I step in the scale in that day again and number stop in I don't know what number. But I remember what I say myself "Klavdija, stop thinking about numbers and start eating". I think, that I don't eat enough, but I was not hungry and I don't starve my body because I want lost some more weigh. I eat once or twice on day and in real not hungry, but the same time I'm to tired for prepare some food, so walk on our garden is something that bring some more food in my body.
I forgive myself that I have accepted and allowed myself to think too much how much weigh I lost in last years. When and as I think too much how much weigh I lost in last years, I stop and breath. I realise, that there are no numbers, but how I feel and what problems I have. There is more important, that I can walk without hurting knees because I have too much weigh, than have less and less in the scale. There are new muscles in my body that I don't have before and people say that muscles have more weigh than fat. So be in the moment and listen body what it want and I will be fine and don't starve and lost some more weigh.

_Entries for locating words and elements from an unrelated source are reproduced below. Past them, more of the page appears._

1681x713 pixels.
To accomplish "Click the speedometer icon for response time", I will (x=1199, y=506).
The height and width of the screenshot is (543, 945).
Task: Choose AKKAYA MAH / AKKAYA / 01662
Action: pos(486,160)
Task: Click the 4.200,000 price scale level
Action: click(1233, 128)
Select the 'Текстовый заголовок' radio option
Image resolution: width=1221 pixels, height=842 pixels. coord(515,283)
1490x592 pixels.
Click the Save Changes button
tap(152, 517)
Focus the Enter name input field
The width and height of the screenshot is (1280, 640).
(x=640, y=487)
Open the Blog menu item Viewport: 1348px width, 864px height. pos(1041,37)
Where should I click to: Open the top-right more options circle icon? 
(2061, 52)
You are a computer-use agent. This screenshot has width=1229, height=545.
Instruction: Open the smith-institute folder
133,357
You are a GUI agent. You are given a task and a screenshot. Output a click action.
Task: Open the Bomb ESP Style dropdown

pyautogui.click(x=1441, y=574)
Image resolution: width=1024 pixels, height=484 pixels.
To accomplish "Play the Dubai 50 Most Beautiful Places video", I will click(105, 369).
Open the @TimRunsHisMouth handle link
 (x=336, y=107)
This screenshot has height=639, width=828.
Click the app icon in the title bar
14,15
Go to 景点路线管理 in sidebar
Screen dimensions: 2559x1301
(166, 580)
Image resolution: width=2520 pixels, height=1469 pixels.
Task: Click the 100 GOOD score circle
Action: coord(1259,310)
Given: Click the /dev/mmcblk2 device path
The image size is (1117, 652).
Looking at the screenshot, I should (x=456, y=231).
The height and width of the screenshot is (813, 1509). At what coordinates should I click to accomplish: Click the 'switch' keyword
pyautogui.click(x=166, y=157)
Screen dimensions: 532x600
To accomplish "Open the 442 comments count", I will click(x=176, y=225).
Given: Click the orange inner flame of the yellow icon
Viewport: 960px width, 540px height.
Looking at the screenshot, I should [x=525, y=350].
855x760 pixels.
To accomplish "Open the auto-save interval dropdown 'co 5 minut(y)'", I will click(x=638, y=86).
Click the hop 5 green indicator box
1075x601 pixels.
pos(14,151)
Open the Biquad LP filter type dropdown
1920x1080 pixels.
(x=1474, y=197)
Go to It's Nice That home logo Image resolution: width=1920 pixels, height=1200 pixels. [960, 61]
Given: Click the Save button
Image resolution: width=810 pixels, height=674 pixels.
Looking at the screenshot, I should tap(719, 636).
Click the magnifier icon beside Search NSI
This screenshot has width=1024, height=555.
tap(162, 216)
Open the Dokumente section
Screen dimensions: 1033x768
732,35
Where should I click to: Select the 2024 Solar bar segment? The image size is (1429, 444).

So, I commit myself that I don't think too much about my weigh and numbers, but live my life and feel good in my body in each moment.
I forgive myself that I have accepted and allowed myself to scare that I starve my body. When and as I see myself to think that I starve my body, I stop and breath. I realise that if I'm not hungry there are no reason to scare abut it. But there is no important how much I eat, but what I eat, so each day one chocolate is worse than one fruit or vegetable. So, I commit myself to not think how much I eat, but what I eat and that food must be enough supporting for my body.